This paper formulated a 3D vector solution for the far-field scattering of spatially partially coherent laser-beam illumination from statistically rough surfaces. Compared to previous efforts, the 3D vector solution formulated here significantly extends the rough surface scattering literature, since most of the theory developed to date only considered the effects of fully coherent or fully incoherent illumination in the formation of solutions. Moreover, the 3D vector solution considered three different material substrates: dielectrics, conductors, and a PEC. By incorporating the effects of the material substrates, the 3D vector solution transcends previous efforts, which included the effects of partially coherent beam illumination but not the effects of the material substrates.

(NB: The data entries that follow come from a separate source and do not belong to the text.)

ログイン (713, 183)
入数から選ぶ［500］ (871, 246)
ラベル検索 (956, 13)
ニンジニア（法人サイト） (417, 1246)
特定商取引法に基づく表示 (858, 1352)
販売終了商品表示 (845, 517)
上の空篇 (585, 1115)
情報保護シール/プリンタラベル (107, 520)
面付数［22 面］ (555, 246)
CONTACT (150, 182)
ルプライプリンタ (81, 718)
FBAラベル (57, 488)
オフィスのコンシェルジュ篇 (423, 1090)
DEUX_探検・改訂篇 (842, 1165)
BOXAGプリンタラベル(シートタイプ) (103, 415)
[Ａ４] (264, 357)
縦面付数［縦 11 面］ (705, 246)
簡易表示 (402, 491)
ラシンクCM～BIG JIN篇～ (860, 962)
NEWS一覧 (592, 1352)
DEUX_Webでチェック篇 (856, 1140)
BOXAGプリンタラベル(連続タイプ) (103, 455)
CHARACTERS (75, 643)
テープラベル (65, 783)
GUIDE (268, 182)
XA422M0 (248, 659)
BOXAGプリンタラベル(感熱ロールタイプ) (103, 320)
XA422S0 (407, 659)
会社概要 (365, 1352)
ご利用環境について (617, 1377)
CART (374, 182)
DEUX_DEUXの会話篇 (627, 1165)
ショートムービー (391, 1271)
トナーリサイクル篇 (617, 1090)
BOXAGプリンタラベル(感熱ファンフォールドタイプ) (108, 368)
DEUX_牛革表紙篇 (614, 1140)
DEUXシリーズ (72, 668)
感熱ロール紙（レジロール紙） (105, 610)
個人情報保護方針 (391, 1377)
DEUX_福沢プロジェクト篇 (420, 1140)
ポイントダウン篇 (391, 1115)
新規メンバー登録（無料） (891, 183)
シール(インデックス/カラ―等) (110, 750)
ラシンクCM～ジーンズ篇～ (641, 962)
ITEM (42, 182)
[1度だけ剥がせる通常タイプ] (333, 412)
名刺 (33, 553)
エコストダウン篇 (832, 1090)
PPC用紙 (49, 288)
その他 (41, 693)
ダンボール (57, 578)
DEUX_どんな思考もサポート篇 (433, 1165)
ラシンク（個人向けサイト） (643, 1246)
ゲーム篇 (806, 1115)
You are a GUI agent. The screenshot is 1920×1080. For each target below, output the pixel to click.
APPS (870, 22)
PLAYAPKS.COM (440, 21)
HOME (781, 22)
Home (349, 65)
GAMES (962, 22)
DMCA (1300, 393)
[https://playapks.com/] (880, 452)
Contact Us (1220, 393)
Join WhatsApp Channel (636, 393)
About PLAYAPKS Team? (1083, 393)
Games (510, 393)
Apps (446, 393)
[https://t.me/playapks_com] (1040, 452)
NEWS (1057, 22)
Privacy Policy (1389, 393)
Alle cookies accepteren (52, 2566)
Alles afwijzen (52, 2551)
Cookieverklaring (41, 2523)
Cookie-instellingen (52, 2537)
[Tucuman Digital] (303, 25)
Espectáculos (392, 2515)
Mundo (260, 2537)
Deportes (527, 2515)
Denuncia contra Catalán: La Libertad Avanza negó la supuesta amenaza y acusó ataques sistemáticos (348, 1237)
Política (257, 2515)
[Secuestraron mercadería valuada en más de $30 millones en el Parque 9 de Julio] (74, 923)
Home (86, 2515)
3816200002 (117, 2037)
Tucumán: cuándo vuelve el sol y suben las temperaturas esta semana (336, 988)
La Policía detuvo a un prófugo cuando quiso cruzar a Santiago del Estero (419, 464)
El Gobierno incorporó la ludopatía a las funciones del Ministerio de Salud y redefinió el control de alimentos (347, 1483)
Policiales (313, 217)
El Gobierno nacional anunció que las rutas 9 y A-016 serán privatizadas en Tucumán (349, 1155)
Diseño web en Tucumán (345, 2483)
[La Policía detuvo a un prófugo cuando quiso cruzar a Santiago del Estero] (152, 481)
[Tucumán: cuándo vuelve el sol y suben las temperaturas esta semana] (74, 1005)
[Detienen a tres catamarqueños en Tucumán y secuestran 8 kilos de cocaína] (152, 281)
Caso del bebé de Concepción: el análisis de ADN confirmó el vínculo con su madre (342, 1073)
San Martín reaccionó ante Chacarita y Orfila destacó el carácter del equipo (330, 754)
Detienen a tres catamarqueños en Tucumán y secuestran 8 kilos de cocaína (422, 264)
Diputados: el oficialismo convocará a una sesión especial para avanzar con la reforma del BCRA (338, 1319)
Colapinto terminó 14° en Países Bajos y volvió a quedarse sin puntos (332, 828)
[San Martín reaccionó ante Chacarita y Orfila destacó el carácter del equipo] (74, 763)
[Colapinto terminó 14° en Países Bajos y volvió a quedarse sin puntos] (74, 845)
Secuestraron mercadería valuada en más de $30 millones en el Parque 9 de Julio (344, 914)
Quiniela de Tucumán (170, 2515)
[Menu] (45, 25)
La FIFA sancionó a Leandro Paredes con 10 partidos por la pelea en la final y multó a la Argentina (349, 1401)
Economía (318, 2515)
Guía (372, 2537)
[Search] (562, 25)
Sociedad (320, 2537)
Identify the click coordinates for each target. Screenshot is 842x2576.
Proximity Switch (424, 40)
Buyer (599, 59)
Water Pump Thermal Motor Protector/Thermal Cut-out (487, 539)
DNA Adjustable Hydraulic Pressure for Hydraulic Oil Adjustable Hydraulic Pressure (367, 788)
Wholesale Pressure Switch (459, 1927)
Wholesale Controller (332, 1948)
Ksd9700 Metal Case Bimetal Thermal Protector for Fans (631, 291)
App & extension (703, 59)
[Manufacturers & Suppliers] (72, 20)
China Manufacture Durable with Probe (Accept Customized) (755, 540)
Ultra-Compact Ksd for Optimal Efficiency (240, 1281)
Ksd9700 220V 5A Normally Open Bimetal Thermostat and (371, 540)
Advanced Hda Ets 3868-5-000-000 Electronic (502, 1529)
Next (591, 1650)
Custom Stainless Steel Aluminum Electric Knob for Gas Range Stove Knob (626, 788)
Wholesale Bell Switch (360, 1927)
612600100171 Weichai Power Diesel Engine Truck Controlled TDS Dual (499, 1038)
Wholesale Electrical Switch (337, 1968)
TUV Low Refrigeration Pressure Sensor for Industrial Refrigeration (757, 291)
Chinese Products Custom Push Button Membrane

To develop the 3D vector solution, we used the physical optics approximation (Kirchhoff boundary conditions). We also used a GSM form for the incident field CSDM. This choice allowed for the development of a closed-form expression for the scattered field CSDM that is applicable to very rough surfaces. The closed-form expression is extremely physical, and under certain circumstances, maintained a GSM form. This outcome agrees with published results valid only in the paraxial regime.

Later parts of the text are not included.